Image of ochre-rich clays on the banks of the Salmon River.

Ochre-rich clays on the banks of the Salmon River, Oregon. Photo by Tilke Elkins.

Can you highlight some of your favorite projects and artworks created with pigments from the Ground Bright pigment subscription program?
Elaine Su-Hui—founder of Inner Fields, a social practice project building a culture of generosity and ecological wisdom—has made exquisite, mandala-like paintings with the full set of Ground Bright pigments. Poet and painter Daniela Naomi Molnar’s New Earth series incorporates the Ground Bright pigments into renderings of exposed shapes left by receding glaciers. Ink alchemist Thomas Little uses his contributed pigments, made with firearms dissolved in sulfuric acid, to collaborate with slime mold, creating exquisite networks of iron-carrying mycelial matter.

You publish a monthly newsletter called Pied Midden, which features interviews with wild pigment artists and researchers. Tell us about your favorite conversations.
A set of two interviews with Ngāti Awa / Ngāi Tūhoe / Ngāti Pūkeko artist Sarah Hudson, co-founder of the pigment research collective Kauae Raro, about contemporary pigment practices in Aotearoa (New Zealand) and the concept of being a good guest as a forager has been formative for me. I’ve also learned a great deal from conversations with Awabakal / Wonnarua / Bundjalung artist Melissa Ladkin about ochre protocols and reciprocal relationships with land. Textile artist and researcher Lucille Junkere offers potent reflections on the legacy of colonialism in African Caribbean textile history, and I was recently moved by a group interview with artist Heather Bird Harris, Atakapa-Ishak historian Jeffery U. Darensbourg, and wetland ecologist Ashley Booth about the rapid disappearance of the Louisiana coast.
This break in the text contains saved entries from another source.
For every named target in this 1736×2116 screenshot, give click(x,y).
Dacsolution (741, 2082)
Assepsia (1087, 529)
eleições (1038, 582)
My ongoing dialog with Northwest Coast pigment researcher Melonie Ancheta continually informs my thinking.

Mineral pigments found and prepared on-site, flotsam driftwood by Tilke Elkins.
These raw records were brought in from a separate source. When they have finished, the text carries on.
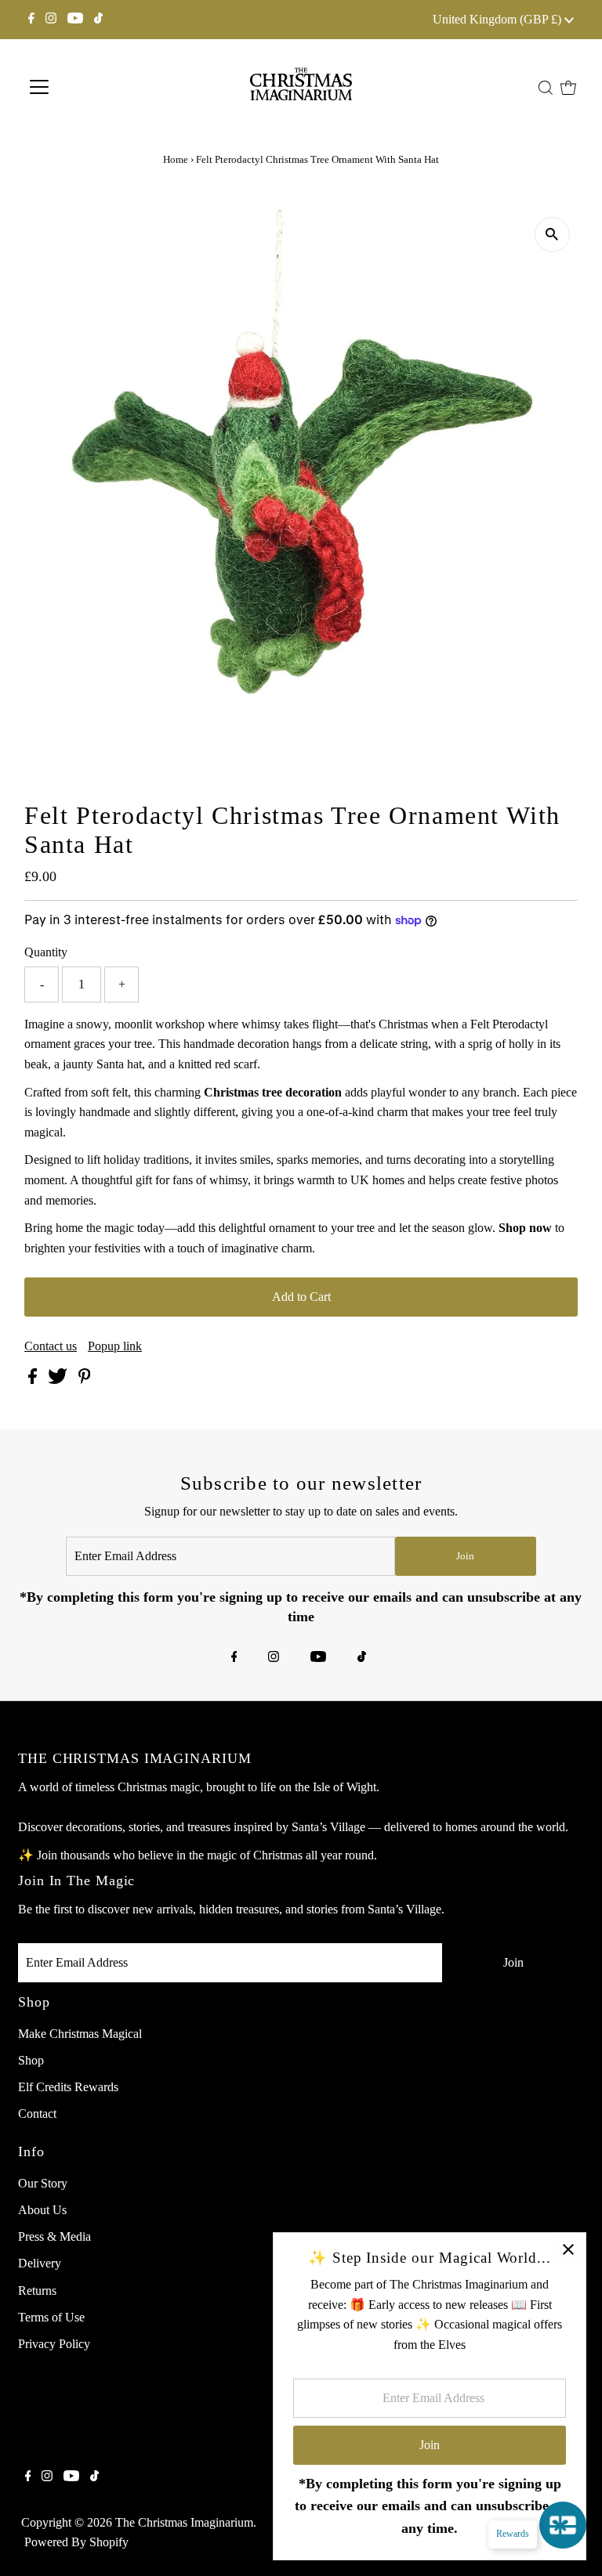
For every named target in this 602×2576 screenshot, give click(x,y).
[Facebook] (31, 19)
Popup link (115, 1346)
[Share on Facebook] (34, 1379)
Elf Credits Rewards (68, 2087)
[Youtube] (75, 19)
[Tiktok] (98, 19)
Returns (37, 2290)
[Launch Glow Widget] (562, 2525)
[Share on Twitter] (59, 1379)
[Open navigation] (89, 87)
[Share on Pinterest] (84, 1379)
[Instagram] (51, 19)
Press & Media (54, 2236)
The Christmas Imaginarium (184, 2522)
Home (175, 159)
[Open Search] (546, 88)
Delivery (39, 2263)
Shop (31, 2060)
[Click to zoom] (552, 234)
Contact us (50, 1346)
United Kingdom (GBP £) (498, 19)
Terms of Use (51, 2317)
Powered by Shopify (76, 2542)
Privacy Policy (54, 2343)
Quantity (45, 952)
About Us (42, 2210)
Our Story (42, 2183)
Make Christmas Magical (80, 2033)
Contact (37, 2113)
Tilke Elkins, 2023, Ceremony for Being With Nechesni, mineral pigments found and prepared on-site, flotsam driftwood, 49 x 36 in. Photo by Tilke Elkins.

Which craft artists, exhibitions, or projects do you think the world should know about, and why?
For me, the presence of materiality and skill as a feature of emotive and conceptual work signals an irrelevance to distinctions between art and craft. There’s a lot of pigment stuff happening this summer: form & concept's Wild Pigment Project group exhibition goes to NMSU’s University Art Museum with pigment sets, all the Ground Bright pigments, and work by more than a dozen of us pigment artists (June 22–September 16). Another group pigment show, Feeding the Unseen: Remediations of Earth, curated by Heidi Gustafson and Devon Deimler, runs June 3–July 30 at the Philosophical Research Society in Los Angeles. On July 22, WPP will launch the Pigments As Catalysts online talk series. The online Pigments Revealed Symposium 2023 is June 21–24, with a focus on sustainable pigment practices. I’ve got my eyes on the Kauae Raro Research Collective’s ongoing pigment knowledge sharing, and the just-launched C.R.A.F.T. (Centre for Retrofitting and Failure Techniques), planning a net-negative energy, wild pigment-centric printmaking studio on Hupacasath lands. Plus three new pigment books are coming out this year: Book of Earth by Heidi Gustafson, Found and Ground by Caroline Ross, and Gathering Colour by Caitlin ffrench. Other artists working with wild pigments to follow: painters Athena LaTocha, Ka’ila Farrell-Smith, and interdisciplinary artist and kapa maker Lehuauakea.